In 1861, he put one of his engines in a boat. In 1863, Lenoir demonstrated a second three-wheeled carriage, the Hippomobile, little more than a wagon body set atop a tricycle platform. It was powered by a 2543 cc (155 in3; 180×100 mm, 7.1×3.9in) 1.5 hp, "liquid hydrocarbon" (petroleum) engine with a primitive carburettor which was patented in 1886. It successfully covered the 11 km (7 mi) from Paris to Joinville-le-Pont and back in about ninety minutes each way, an average speed less than that of a walking man (though doubtless there were breakdowns). This succeeded in attracting the attention of Tsar Alexander II, and one was sent to Russia, where it vanished; Lenoir was not pleased. In 1863, he sold his patents to Compagnie parisienne de gaz and turned to motorboats instead, building the first naptha, a Ligroin fueled four-cycle in 1888.Jules Verne wrote in his 1863 novel Paris in the Twentieth Century of boulevards crowded with horseless carriages, "the Lenoir machine applied to locomotion."
Most applications of the Lenoir engine were as a stationary power plant powering printing presses, water pumps, and machine tools. They "proved to be rough and noisy after prolonged use", however. Other engineers, especially Nicolaus Otto, began making improvements on internal combustion technology, which soon rendered the Lenoir design obsolete. Less than 500 Lenoir engines of between 6 and 20 hp were built, including some under license in Germany.
In 1865, Lenoir returned to electrical engineering.

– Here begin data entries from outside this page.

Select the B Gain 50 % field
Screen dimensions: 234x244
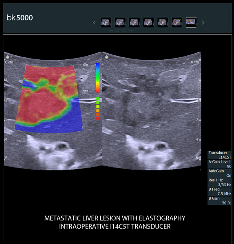click(219, 201)
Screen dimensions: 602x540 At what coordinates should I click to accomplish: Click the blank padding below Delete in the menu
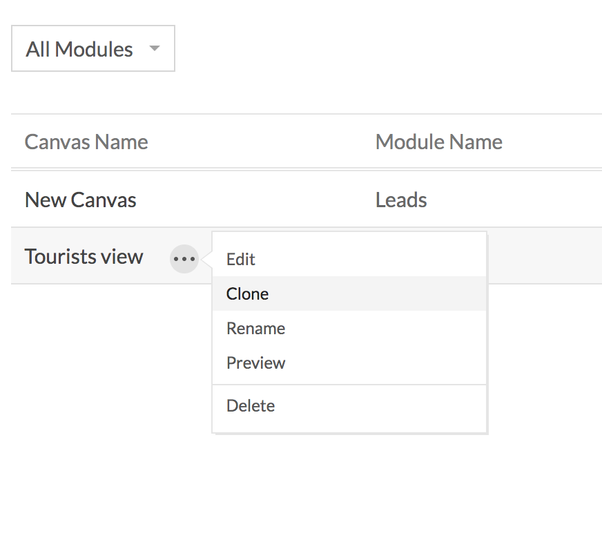349,425
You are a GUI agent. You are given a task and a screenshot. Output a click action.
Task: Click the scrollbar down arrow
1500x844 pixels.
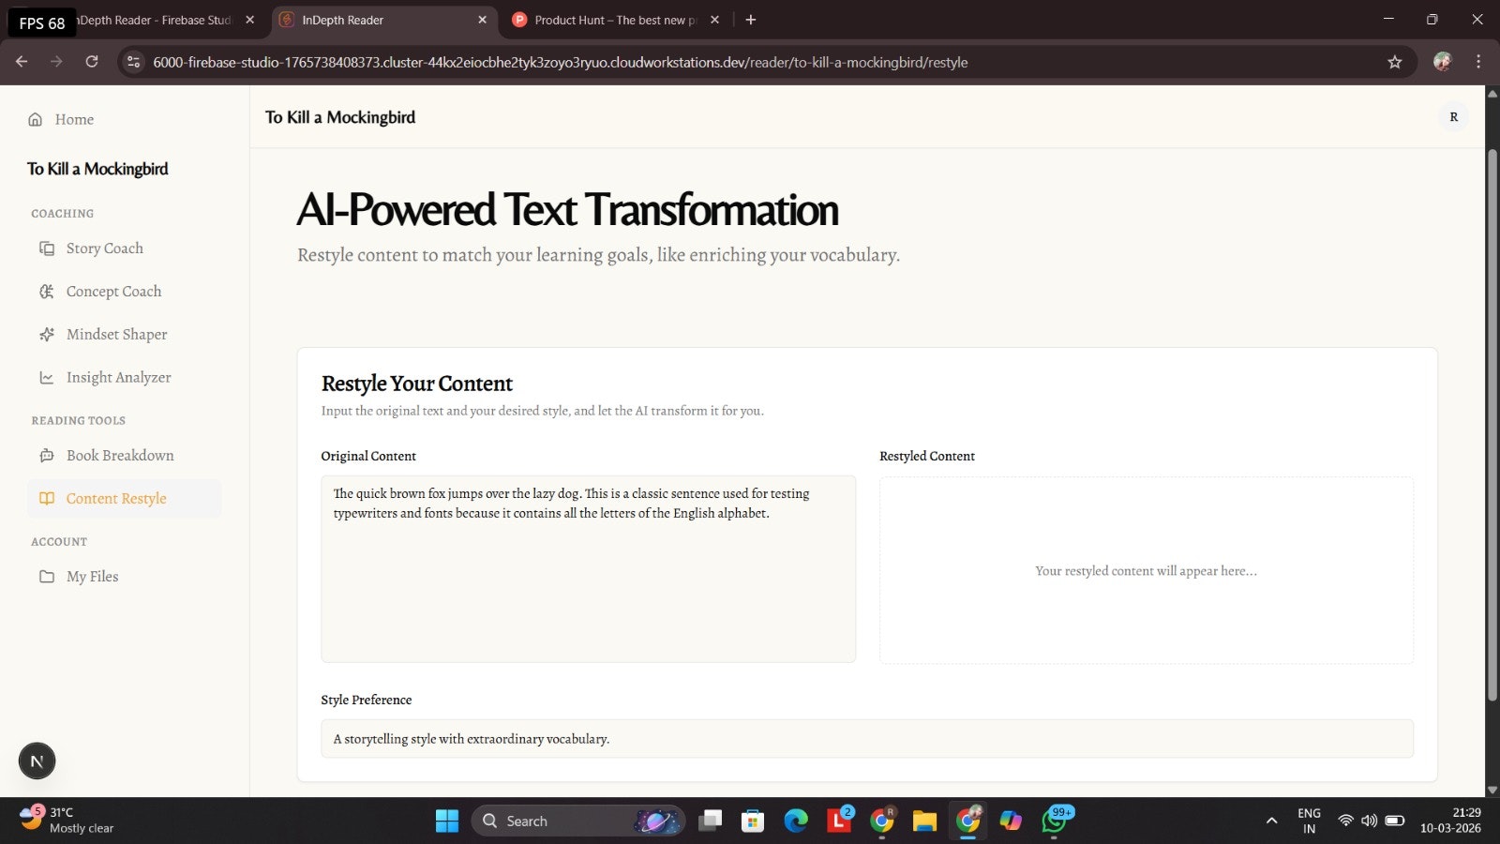tap(1493, 789)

He developed a new type of automatic telegraph device that could send information in written form. This device was of great value during the Franco-Prussian War. He also installed an improved version of his engine in a 12 meter long boat for a Mr. Dalloz who used it on the Seine for two years.
Lenoir was granted French citizenship in 1870 for assistance during the Franco-Prussian War, and awarded the Légion d'honneur in 1881 (not for the engine, but for developments in telegraphy). Lenoir's later years were impoverished despite his engine's success.
On 16 July 1900, not long before his death, Lenoir received an award from the ACF (Automobile Club de France), which was a vermeil plate with the inscription, "In recognition of his great merits as an inventor of the gas engine and builder of the first car in the world."
Lenoir died in La Varenne-Sainte-Hilaire on 4 August 1900.